Compartir a través de


Double

Microsoft Silverlight will reach end of support after October 2021. Learn more.

Represents a floating-point number.

<object property="nnnn" ... />
-or-
<object property="nnnn.nnnn" .... />

Managed Equivalent

Double

Remarks

Double does not have any callable APIs.

The nnnn placeholder values in the XAML syntax shown do not imply precision. Silverlight stores all numeric values internally as single-precision values. This means that if a property value is set to a higher precision value, such as a true double, the property value that is later retrieved may not be the same, due to truncation or rounding.

Silverlight defines Double as a value type in order to provide type conversion behavior for XAML, compatibility with the WPF XAML subset, and to support animating a Double. There is no type/object backing for Double in the JavaScript API for Silverlight. For property values or method parameters in scripting, use a floating-point value (you do not need to specify a decimal point followed by a zero if your number is really an integer—integers are evaluated correctly). For attributes, use a quoted value, again either with or without a decimal point. A Double value is inherently signed. However, not all properties that use the Double type will accept negative values. See the Remarks or Property Value sections of the specific property for guidance.

For Double values, particularly those that specify pixels or measurements for objects that are rendered on-screen, values that exceed one million (1000000) may be interpreted as values with a maximum of or near 1000000, or may raise errors, with the exact behavior varying depending on the property being set.

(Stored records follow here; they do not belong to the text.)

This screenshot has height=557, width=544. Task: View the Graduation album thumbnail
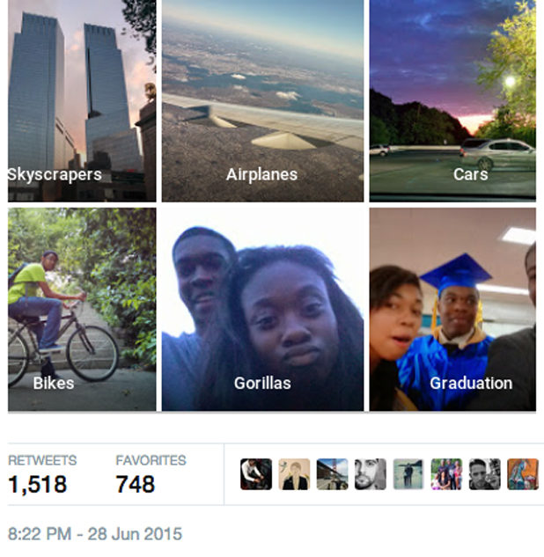tap(452, 310)

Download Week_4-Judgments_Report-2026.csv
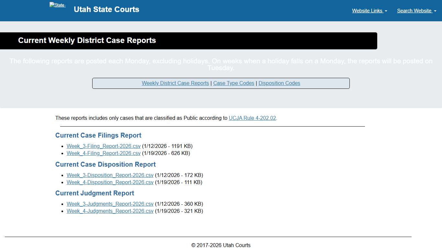(x=110, y=211)
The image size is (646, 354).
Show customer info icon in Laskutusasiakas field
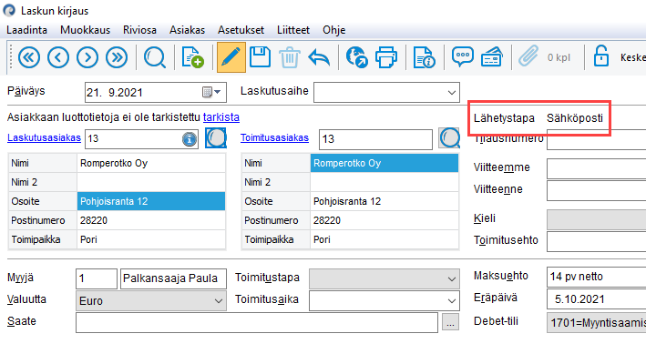click(x=190, y=139)
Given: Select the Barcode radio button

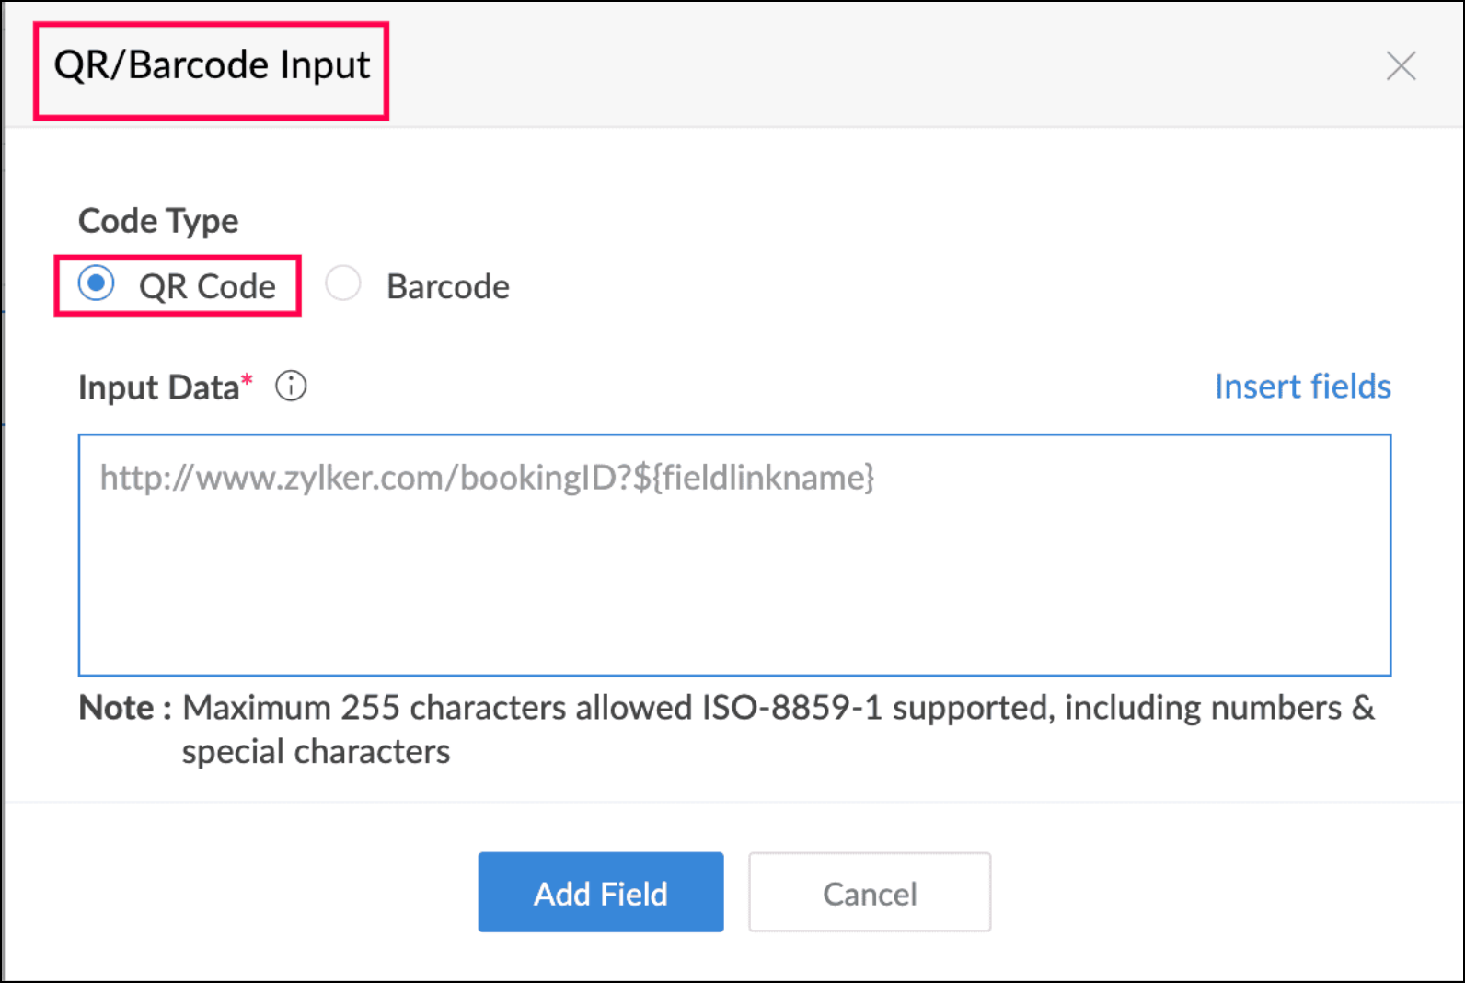Looking at the screenshot, I should pos(343,283).
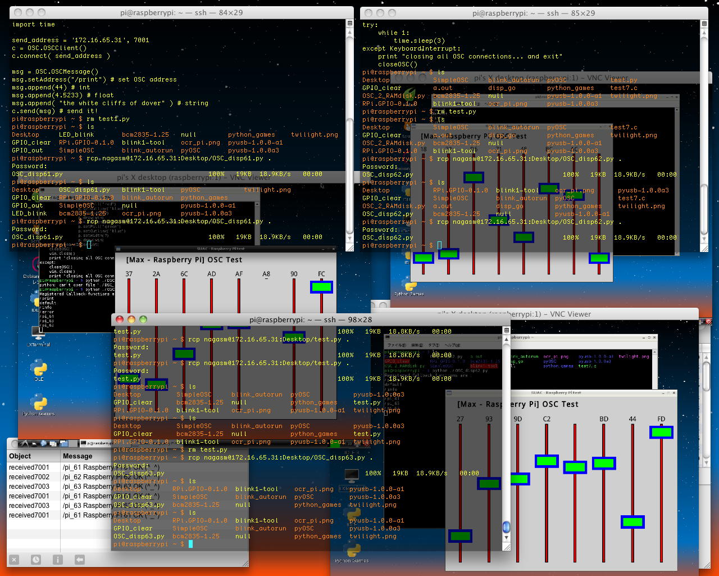
Task: Click the X clear icon in Max window
Action: (x=14, y=560)
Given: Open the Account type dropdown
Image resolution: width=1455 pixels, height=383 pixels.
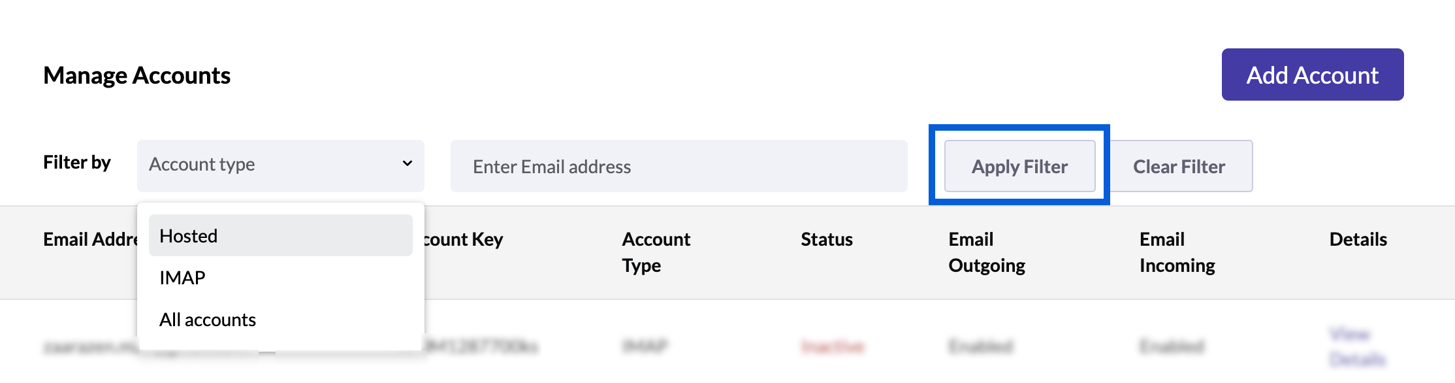Looking at the screenshot, I should point(281,165).
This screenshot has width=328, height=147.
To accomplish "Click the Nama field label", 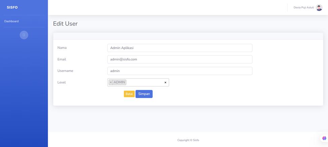I will [62, 48].
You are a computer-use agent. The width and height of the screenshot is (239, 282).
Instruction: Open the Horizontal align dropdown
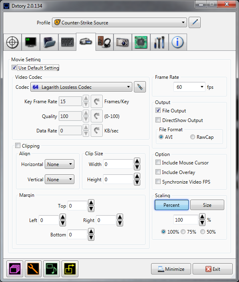coord(60,164)
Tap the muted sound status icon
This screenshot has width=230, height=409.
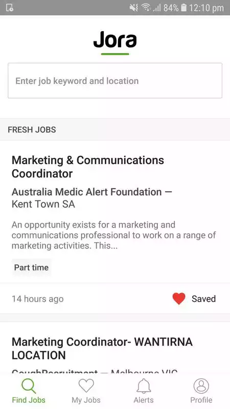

In general, the constraint behavior for Double values that exceed a property's minimum or maximum value will vary on a per-property basis. Some properties will constrain a value to its possible minimum or maximum; other properties will raise an error.

Some Silverlight property values that take a Double are intended to handle only values between 0 and 1, with 0 typically representing a minimum value supported by the property and 1 representing the maximum. For example, in the default RelativeToBoundingBox mode for a LinearGradientBrush object, the Double in the Offset value for the GradientStops (LinearGradientBrush) property is a value between 0 and 1 that defines the relative position in the total bounding box.